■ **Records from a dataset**
▼

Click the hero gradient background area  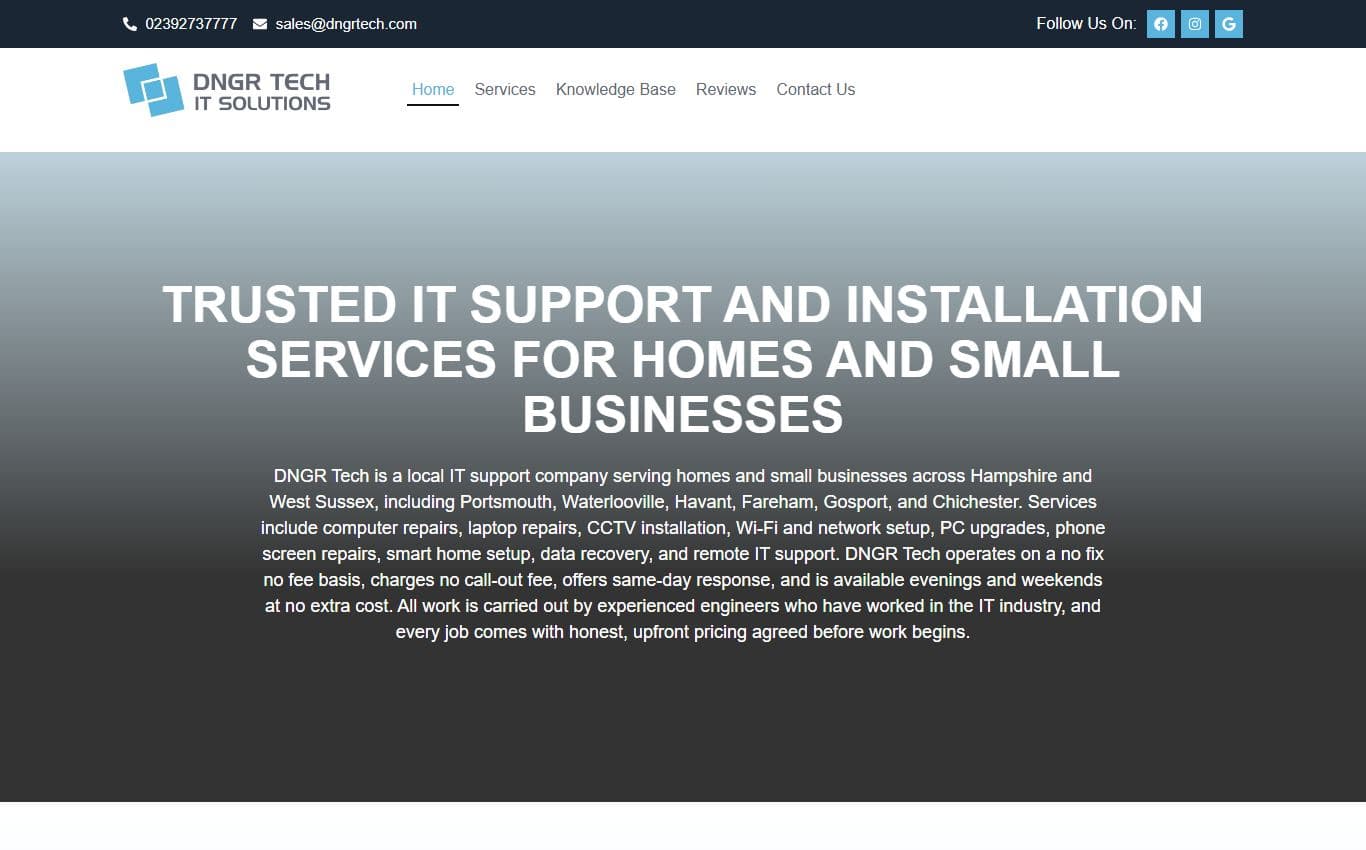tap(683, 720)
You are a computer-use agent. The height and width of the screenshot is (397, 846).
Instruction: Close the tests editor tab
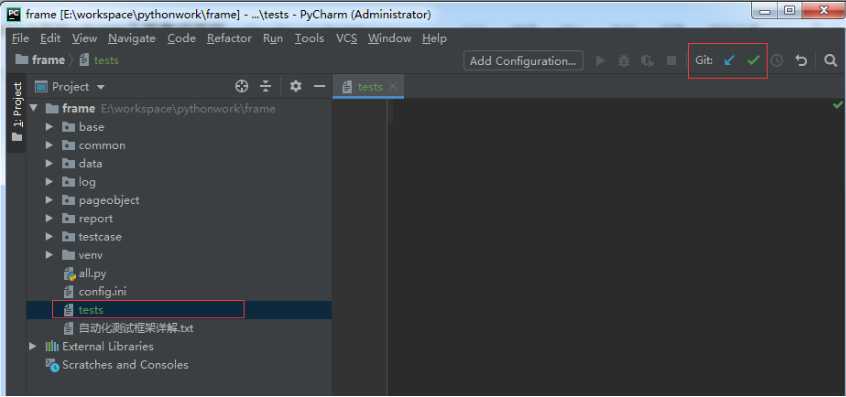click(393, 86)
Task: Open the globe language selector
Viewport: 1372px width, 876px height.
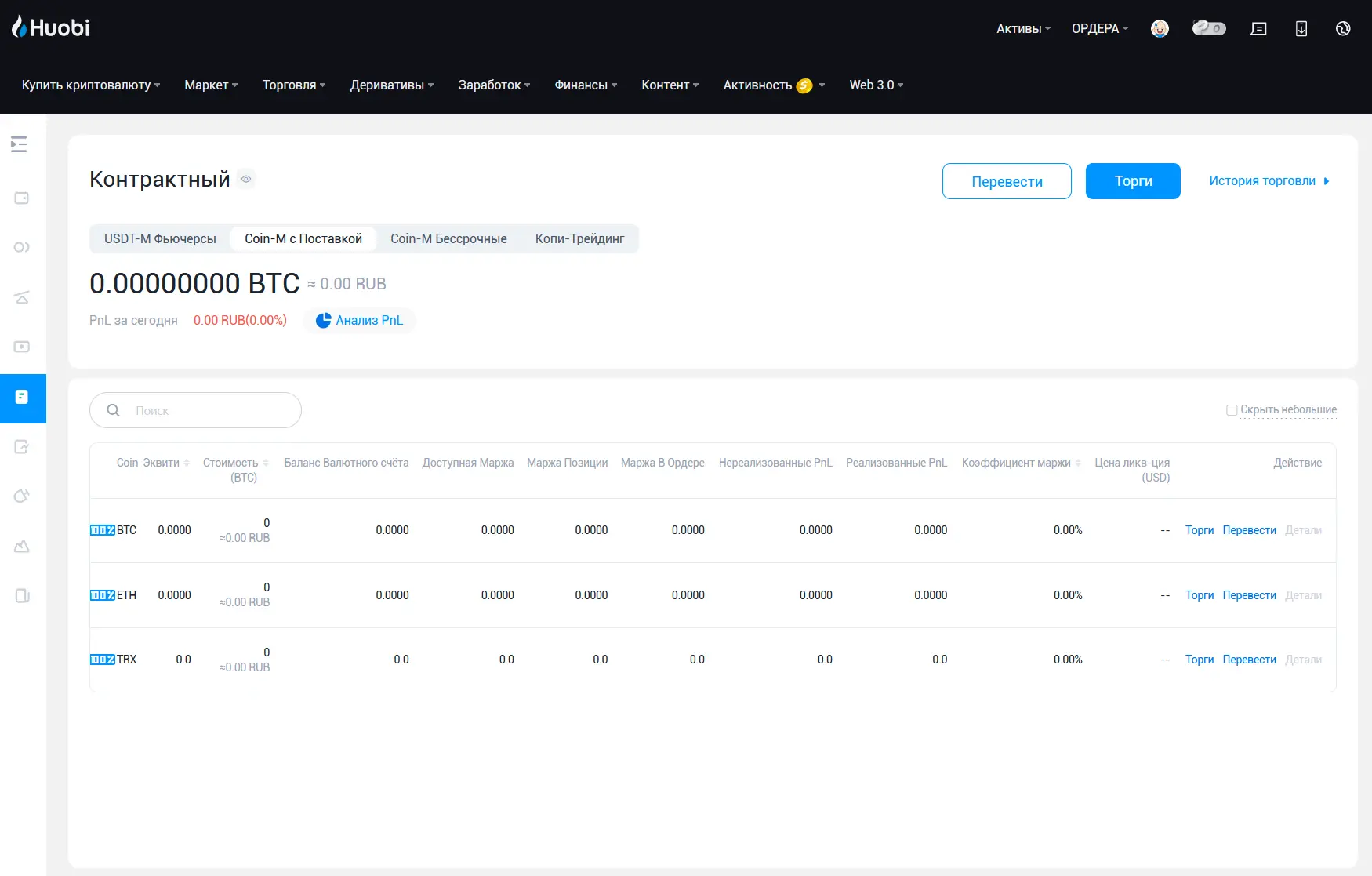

▲

■ **Work item**
The required output is the line containing "Task: Open the globe language selector" plus every line after it to the end of the data, copied exactly and with no pictures.

■ **Answer to the problem**
Task: Open the globe language selector
Viewport: 1372px width, 876px height.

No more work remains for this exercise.